[PAGE TEXT]:
■ ■ ■

When the Trump of GOD sounds, and the eastern sky splits, HIS redeemed will rise to meet him in the air.  It will be a sad time for those left on the earth as the Great Tribulation is ussured in.


----------



## vanguard1 (Dec 23, 2010)

OntheFlyTyer said:


> Can someone point out in this passage where it says the Christians will taken away and the rest will be left.
> 
> 
> 
> ...



ok nice try, but you no very well this passage is not about the second coming or the rapture of the church, so it does not apply. it is a past event, Jesus was showing how people will be living life as they allways have but the christians will be waiting for the return of christ, noah was taken from the surface of the earth with the water up very very high, and the non christians were left on the earth to die of thier sin. very simple.


----------



## Ronnie T (Dec 23, 2010)

apoint said:


> Thanks for the 2000 year old news flash but your information is a bit out dated.



It might be old, but it isn't out dated.

I'm just saying....

What if God doesn't do it the way everyone understands it will happen??


----------



## OntheFlyTyer (Dec 23, 2010)

Lowjack said:


> That's not Biblically correct read Matthew 24 and you will see that Yeshua says he will rapture his elect after the tribulation Days, not before.
> 
> The Wrath Of God and Tribulation days are two different things.





vanguard1 said:


> ok nice try, but you no very well this passage is not about the second coming or the rapture of the church, so it does not apply.



You might want to share that with Lowjack. He was the one that said Matthew 24 explained the “rapture”.




Lowjack said:


> it is a past event, Jesus was showing how people will be living life as they allways have but the christians will be waiting for the return of christ, noah was taken from the surface of the earth with the water up very very high, and the non christians were left on the earth to die of thier sin. very simple.



So if I am in the ocean on a boat I am not on the earth’s surface.

■ ■ ■

[Target position records]
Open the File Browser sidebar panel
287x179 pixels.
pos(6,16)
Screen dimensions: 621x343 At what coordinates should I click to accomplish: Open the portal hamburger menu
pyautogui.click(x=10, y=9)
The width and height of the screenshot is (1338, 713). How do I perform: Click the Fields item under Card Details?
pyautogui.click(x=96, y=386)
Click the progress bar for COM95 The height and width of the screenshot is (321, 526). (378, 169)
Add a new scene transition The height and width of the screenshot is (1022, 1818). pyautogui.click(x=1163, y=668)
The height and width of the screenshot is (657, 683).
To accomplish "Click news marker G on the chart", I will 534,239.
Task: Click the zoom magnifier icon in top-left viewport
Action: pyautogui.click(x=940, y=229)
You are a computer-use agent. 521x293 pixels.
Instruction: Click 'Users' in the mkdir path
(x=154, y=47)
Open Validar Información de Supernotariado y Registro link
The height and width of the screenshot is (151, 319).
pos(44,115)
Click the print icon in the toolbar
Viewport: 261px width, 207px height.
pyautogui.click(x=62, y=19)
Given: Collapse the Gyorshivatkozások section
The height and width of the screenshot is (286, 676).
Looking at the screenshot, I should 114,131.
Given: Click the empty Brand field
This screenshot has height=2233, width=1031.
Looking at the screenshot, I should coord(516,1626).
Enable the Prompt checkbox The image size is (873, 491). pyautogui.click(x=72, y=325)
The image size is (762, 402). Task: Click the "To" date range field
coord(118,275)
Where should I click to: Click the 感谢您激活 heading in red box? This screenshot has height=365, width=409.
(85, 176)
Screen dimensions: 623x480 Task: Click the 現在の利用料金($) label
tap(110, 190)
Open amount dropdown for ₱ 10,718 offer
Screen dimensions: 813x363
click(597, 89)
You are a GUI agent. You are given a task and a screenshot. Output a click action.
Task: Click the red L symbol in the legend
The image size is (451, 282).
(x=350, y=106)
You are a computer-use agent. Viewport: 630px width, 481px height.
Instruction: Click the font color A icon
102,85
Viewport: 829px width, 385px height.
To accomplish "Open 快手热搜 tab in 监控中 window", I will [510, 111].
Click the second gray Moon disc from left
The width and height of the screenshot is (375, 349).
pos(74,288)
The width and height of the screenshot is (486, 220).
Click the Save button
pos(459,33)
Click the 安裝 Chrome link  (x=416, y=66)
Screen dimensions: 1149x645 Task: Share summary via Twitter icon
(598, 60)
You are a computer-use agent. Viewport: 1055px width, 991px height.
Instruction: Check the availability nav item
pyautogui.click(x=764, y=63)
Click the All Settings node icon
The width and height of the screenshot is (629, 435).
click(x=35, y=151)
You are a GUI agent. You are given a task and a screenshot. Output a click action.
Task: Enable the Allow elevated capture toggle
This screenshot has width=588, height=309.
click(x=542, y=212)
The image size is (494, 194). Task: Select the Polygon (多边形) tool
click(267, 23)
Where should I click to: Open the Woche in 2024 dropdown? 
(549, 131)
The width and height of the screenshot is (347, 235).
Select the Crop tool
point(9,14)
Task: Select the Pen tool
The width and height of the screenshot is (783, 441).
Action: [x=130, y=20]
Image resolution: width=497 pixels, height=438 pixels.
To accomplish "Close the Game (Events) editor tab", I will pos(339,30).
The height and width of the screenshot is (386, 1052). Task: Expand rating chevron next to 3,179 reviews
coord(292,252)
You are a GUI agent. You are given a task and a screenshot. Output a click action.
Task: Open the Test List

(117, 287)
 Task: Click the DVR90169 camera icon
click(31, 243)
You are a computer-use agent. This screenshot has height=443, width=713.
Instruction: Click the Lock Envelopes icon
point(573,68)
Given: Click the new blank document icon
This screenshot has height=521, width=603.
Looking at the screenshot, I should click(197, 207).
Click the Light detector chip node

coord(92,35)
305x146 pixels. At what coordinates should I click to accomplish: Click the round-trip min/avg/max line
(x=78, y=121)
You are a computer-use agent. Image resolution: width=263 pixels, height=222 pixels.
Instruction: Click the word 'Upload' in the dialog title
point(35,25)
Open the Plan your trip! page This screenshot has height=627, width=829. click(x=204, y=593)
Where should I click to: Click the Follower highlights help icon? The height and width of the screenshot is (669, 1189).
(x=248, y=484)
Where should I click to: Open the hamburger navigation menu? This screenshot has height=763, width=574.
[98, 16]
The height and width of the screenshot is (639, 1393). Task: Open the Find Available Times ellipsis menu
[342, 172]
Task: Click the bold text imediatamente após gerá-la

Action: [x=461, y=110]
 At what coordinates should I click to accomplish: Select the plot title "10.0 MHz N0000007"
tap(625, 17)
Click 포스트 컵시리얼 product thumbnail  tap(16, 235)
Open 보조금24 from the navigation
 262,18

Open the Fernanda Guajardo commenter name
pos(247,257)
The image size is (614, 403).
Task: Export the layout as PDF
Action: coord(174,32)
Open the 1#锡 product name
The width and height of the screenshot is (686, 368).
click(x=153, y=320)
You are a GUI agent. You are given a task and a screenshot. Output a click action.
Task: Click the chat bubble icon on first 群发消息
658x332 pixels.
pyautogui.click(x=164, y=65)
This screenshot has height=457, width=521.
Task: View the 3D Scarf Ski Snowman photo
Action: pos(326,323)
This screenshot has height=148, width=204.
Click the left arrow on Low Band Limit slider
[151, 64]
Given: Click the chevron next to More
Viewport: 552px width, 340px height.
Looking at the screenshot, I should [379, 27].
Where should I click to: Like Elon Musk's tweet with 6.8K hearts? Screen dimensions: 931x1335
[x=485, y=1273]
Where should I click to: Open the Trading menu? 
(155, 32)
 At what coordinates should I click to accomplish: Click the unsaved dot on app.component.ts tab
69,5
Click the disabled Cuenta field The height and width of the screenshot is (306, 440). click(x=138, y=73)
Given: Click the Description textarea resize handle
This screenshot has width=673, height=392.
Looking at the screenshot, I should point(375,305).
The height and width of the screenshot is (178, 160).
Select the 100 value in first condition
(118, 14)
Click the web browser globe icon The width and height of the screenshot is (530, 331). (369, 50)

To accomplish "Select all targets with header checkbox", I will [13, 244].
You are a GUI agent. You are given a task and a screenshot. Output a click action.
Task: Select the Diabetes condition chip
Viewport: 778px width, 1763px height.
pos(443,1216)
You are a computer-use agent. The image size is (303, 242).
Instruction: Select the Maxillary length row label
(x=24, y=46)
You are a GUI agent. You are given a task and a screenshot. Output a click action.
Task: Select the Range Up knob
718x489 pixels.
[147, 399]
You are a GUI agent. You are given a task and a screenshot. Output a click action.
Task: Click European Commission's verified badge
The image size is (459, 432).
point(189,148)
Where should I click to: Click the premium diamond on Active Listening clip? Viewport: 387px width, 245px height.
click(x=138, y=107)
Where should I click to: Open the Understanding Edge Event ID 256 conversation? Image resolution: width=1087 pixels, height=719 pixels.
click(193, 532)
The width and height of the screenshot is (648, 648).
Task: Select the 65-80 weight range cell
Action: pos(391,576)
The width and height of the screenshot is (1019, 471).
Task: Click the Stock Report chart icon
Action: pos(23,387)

■ ■ ■

[GOAL 1]:
Answer these questions from the forum thread above:
(a) What will the redeemed do when the Trump of God sounds?
(b) Which chapter of Matthew does Lowjack tell readers to read?
(c) Ronnie T admits the information might be old; what does he say it is not?
[GOAL 2]:
From the forum thread above, write out the stretch from "## vanguard1 (Dec" through "will be left.".

[FINAL ANSWER 1]:
(a) They will rise to meet him in the air.
(b) Matthew 24.
(c) Out dated.

[FINAL ANSWER 2]:
## vanguard1 (Dec 23, 2010)

OntheFlyTyer said:


> Can someone point out in this passage where it says the Christians will taken away and the rest will be left.